The Regulation creates additional dimensions of cybersecurity compliance for Covered Entities and prescribes certain minimum regulatory standards for cybersecurity, including, encryption of data of all nonpublic information (including data both “in-transit” and “at-rest”), improved multi-factor authentication and a comprehensive vendor and third-party risk management program. 

While there are many similarities to the SHIELD Act described above, the Regulation also has many unique requirements. 

For example, the Regulation mandates executive board oversight and involvement in the cybersecurity program, and even exposure to individual liability if the Covered Entity’s program is found to be noncompliant. Moreover, the Regulation requires an affirmative statement from a senior officer or executive board member of the Covered Entity, attesting to compliance with the Regulation. These statements must be filed yearly and must also disclose any known areas of non-compliance.

Another key requirement of the Regulation is the need for Covered Entities to report Cybersecurity Events to the NYDFS as promptly as possible and within 72 hours at the latest. The 72-hour deadline can present a serious compliance challenge for many Covered Entities and puts a premium on having a practiced and effective incident response plan. 

Cyber-crime risks have increased dramatically during the past months in sync with the COVID-19 pandemic and the shift to a remote workforce. Government enforcement entities are fully aware of these dynamics and have been actively cautioning companies to be on alert. The NYDFS issued an industry letter highlighting the increased risks for Covered Entities and their continued obligations to the requirements of the Regulations, noting that Covered Entities should review their risks around:
 
  • Remote access connections and use of Multi-Factor Authentication (MFA);
  • Bring-your-own-devices (BYOD) with access to Nonpublic Information[2] and whether they are secured with appropriate end-point protections (e.g. anti-virus, local disk encryption);
  • Secure communication platforms (e.g. videoconferencing, telephonic conference lines) and risks for unauthorized access;
  • Training to personnel on new phishing threats and fraud tactics capitalizing on the COVID-19 pandemic.
Covered Entities should also review risks presented by their third-party vendors and service providers, because many of these are struggling to maintain their capabilities during the pandemic.  Among the areas of concern are whether a service provider’s workforce is capable of remote working in a secure manner and whether the service providers have implemented additional controls.

The COVID-19 pandemic has required companies to dramatically alter their normal business operations, in a manner most had never contemplated until recently. This “new normal” brings new risks and cyber-threats. Companies located in New York state or that otherwise possess private information of New York residents should promptly evaluate the sufficiency of both their internal programs and the third-party vendors and service providers they use for compliance with the comprehensive data security protection requirements of NYDFS and the SHIELD Act.

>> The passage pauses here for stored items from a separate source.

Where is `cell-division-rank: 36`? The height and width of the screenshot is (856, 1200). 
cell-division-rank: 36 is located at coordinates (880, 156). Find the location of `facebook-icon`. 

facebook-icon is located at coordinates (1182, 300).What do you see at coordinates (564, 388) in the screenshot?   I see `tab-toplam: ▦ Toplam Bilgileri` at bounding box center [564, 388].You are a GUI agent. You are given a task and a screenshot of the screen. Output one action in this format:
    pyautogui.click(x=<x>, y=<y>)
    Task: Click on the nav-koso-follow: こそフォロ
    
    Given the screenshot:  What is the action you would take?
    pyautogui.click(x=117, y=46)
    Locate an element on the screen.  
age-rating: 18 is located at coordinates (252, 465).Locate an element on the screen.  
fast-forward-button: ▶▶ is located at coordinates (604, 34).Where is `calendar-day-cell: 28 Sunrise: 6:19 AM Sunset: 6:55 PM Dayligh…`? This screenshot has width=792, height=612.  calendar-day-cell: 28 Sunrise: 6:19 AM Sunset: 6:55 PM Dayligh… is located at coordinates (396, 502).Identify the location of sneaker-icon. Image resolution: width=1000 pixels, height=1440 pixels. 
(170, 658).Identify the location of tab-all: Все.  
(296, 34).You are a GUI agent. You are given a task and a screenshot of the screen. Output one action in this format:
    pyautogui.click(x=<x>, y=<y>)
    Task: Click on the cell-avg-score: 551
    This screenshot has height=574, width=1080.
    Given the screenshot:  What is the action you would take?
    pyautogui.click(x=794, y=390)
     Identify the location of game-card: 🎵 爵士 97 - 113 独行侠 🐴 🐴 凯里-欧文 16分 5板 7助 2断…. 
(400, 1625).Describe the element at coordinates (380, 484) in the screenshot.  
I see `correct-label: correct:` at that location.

Ice Miller has the professionals and experience to help clients develop data security and privacy programs to comply with the requirements of New York’s laws and regulations. To speak to an attorney, please contact Guillermo Christensen, a partner in the Data Security and Privacy practice based in DC and New York, Sid Bose or Tiffany Kim.

This publication is intended for general information purposes only and does not and is not intended to constitute legal advice. The reader should consult with legal counsel to determine how laws or decisions discussed herein apply to the reader’s specific circumstances.
 
[1] S.5575B § 4 (emphasis added)
[2] The Regulation (23 NYCRR 500.01(f)) defines Nonpublic Information to include data/information such as: Business-related information of a Covered Entity; information concerning an individual (e.g. name, number, personal mark, social security number, drivers’ license number or non-driver identification card number, financial accounts information, etc.)